The knee-jerk reaction in the markets was to take Fox at its word. Fox said it was no longer looking to acquire the owner of HBO, CNN, and TBS, and would instead start buying back $6 billion of its own stock.
“We’re done,” said a source close to Fox, referring to the Time Warner bid. Fox shares soared by about 7% in after-hours trading; Time Warner stock has sunk by even more.
But with the initial shock beginning to fade, some observers think this could be just another elaborate negotiating ploy by Fox CEO Rupert Murdoch. After all, the initial reports of the approach said he was “determined” to acquire Time Warner and would not walk away easily. His own papers reflected similar sentiments.
But walking away is not something the media and financial world have come to expect from Rupert Murdoch, who has pulled off a string of major acquisitions during his career. He usually gets what he wants.

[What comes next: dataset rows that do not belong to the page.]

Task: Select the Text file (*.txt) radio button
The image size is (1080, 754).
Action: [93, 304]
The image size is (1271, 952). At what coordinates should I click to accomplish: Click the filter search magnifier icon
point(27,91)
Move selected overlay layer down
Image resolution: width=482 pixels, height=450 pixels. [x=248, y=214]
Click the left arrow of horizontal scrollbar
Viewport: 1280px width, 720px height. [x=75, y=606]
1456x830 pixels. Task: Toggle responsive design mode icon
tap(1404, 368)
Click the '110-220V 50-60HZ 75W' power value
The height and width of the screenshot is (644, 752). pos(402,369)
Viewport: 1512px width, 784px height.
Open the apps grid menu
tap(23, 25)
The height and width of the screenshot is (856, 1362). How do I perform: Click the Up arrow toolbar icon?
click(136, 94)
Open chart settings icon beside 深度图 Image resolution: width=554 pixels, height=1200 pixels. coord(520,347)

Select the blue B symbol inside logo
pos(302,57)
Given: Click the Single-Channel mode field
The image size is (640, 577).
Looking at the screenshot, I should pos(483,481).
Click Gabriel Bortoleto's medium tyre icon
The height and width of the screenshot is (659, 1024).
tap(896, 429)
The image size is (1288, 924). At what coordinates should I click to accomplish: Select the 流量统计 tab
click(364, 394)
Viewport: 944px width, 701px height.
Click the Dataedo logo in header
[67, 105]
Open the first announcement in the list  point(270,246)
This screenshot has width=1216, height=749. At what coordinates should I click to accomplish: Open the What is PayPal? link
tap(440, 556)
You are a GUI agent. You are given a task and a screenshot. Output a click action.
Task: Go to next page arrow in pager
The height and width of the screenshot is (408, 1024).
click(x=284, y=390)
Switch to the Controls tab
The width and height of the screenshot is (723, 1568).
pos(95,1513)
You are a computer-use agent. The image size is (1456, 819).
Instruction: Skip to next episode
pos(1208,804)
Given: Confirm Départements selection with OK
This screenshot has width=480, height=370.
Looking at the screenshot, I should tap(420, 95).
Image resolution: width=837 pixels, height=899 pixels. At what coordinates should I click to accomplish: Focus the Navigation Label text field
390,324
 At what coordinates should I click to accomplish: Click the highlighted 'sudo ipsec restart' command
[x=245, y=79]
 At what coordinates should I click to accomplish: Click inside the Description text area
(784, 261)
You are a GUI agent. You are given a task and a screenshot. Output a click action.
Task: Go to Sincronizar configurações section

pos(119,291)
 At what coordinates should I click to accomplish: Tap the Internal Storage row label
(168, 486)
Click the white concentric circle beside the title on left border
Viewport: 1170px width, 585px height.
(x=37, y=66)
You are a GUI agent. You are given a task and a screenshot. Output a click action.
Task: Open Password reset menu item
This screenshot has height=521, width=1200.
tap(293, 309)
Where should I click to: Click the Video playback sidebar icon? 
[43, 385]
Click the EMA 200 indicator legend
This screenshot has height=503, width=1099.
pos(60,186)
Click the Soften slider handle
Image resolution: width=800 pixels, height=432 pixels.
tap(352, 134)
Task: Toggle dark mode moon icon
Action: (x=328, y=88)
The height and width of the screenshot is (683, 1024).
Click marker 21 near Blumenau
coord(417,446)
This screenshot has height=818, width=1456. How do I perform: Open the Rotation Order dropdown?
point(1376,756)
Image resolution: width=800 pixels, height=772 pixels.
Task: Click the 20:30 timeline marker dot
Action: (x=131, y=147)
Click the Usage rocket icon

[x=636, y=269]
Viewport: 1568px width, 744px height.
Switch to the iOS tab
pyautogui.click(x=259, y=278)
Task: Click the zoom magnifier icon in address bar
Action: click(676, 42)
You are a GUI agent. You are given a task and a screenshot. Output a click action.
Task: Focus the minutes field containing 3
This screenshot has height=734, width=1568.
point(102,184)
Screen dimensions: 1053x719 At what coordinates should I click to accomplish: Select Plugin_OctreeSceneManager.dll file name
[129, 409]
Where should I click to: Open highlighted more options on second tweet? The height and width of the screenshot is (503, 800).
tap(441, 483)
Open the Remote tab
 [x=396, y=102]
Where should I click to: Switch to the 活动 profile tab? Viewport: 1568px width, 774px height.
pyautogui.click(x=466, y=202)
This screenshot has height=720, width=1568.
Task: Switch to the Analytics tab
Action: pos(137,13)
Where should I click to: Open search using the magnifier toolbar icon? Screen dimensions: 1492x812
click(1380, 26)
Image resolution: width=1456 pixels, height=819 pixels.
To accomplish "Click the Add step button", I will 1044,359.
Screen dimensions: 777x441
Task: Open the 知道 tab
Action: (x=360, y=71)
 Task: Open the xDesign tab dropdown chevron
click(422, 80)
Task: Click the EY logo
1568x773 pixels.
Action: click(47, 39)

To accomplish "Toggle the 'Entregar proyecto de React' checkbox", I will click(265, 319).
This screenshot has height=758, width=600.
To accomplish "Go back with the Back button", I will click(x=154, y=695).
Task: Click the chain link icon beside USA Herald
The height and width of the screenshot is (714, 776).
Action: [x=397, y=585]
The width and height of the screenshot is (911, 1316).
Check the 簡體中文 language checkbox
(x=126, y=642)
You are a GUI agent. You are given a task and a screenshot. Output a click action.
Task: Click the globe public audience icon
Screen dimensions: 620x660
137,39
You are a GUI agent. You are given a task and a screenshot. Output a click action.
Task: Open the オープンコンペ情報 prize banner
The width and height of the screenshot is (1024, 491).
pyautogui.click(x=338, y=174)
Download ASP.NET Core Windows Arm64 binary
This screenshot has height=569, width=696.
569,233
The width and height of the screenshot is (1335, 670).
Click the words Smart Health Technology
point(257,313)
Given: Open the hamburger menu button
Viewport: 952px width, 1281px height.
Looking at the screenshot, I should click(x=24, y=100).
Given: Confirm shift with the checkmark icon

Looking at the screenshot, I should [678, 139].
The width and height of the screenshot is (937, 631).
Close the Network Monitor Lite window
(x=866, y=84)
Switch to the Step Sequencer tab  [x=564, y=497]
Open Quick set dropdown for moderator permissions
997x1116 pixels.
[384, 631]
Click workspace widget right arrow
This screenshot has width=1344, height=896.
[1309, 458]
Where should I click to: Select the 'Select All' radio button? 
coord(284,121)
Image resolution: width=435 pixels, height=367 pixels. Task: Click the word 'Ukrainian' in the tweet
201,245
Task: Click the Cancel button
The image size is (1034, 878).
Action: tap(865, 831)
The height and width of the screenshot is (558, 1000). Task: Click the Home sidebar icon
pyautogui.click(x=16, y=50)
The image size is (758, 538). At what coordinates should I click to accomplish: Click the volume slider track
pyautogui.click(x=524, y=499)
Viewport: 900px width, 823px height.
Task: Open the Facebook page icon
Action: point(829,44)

Now shareholders in Time Warner may be upset with CEO Jeff Bewkes for rejecting Fox’s offer. And walking away, while buying back stock, should both boost Fox’s share price, making it a more valuable currency to use in a deal, should it choose to return at some point in the future. That might not be for a while now, but it could still happen.
As Macquarie analyst Tim Nollen wrote in a note to clients: “We also wouldn’t be surprised if Fox hovers around Time Warner for the next few years, awaiting another opportunity.”